### Problem description
With the pictures omitted, please transcribe exactly the lines beginning at the one that contains "The height and" and ending with the last line of the records below.

### Entries shown
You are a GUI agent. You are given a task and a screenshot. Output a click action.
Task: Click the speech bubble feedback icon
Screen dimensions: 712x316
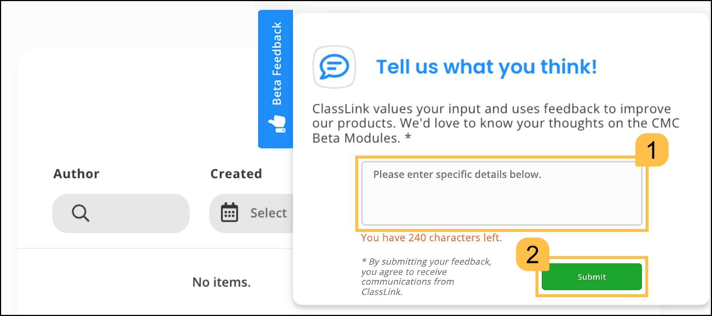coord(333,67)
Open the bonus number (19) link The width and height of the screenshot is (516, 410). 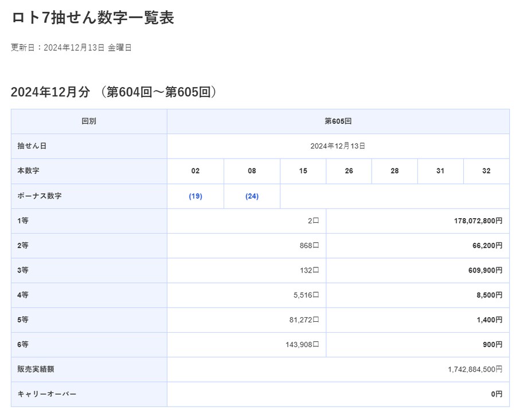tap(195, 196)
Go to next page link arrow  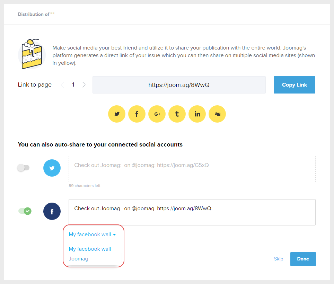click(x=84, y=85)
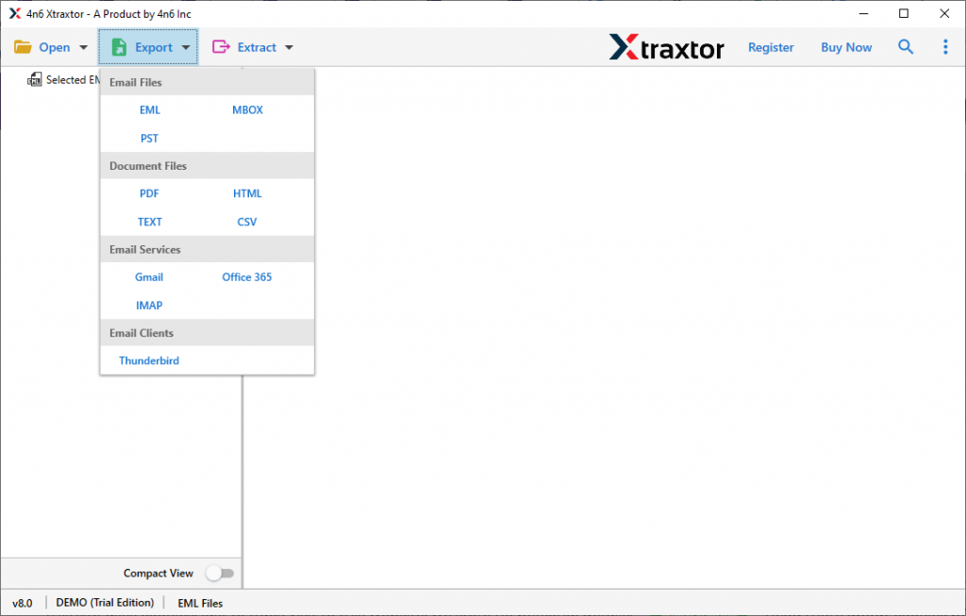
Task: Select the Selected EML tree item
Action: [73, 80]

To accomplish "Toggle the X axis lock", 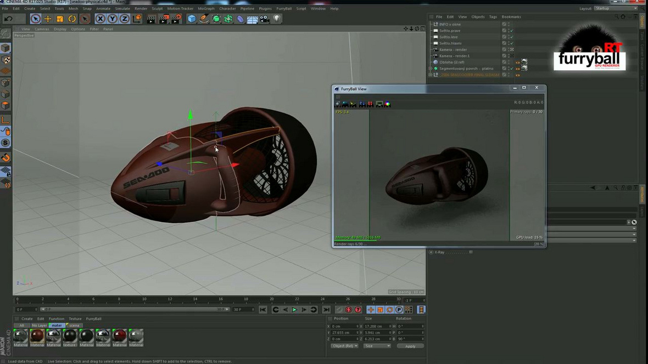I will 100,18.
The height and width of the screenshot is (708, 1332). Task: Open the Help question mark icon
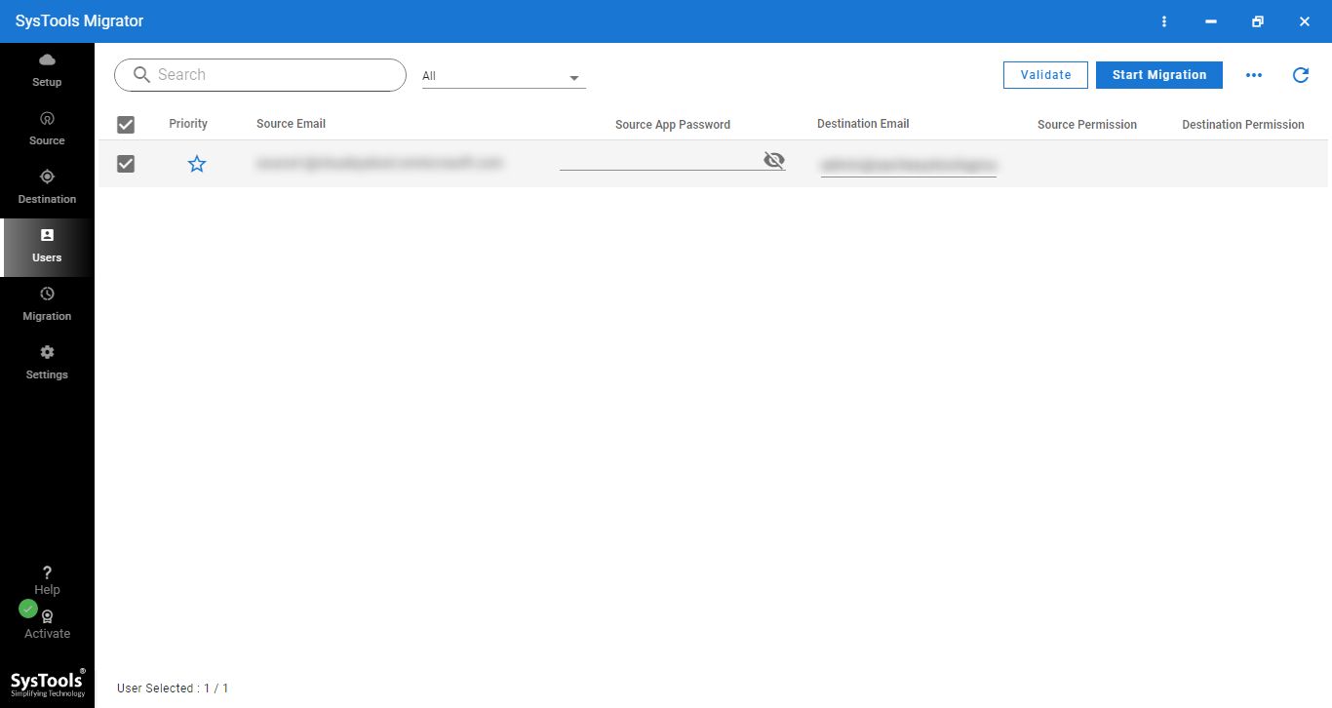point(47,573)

### Your solution
The height and width of the screenshot is (708, 1332). Task: Open the Help question mark icon
point(47,573)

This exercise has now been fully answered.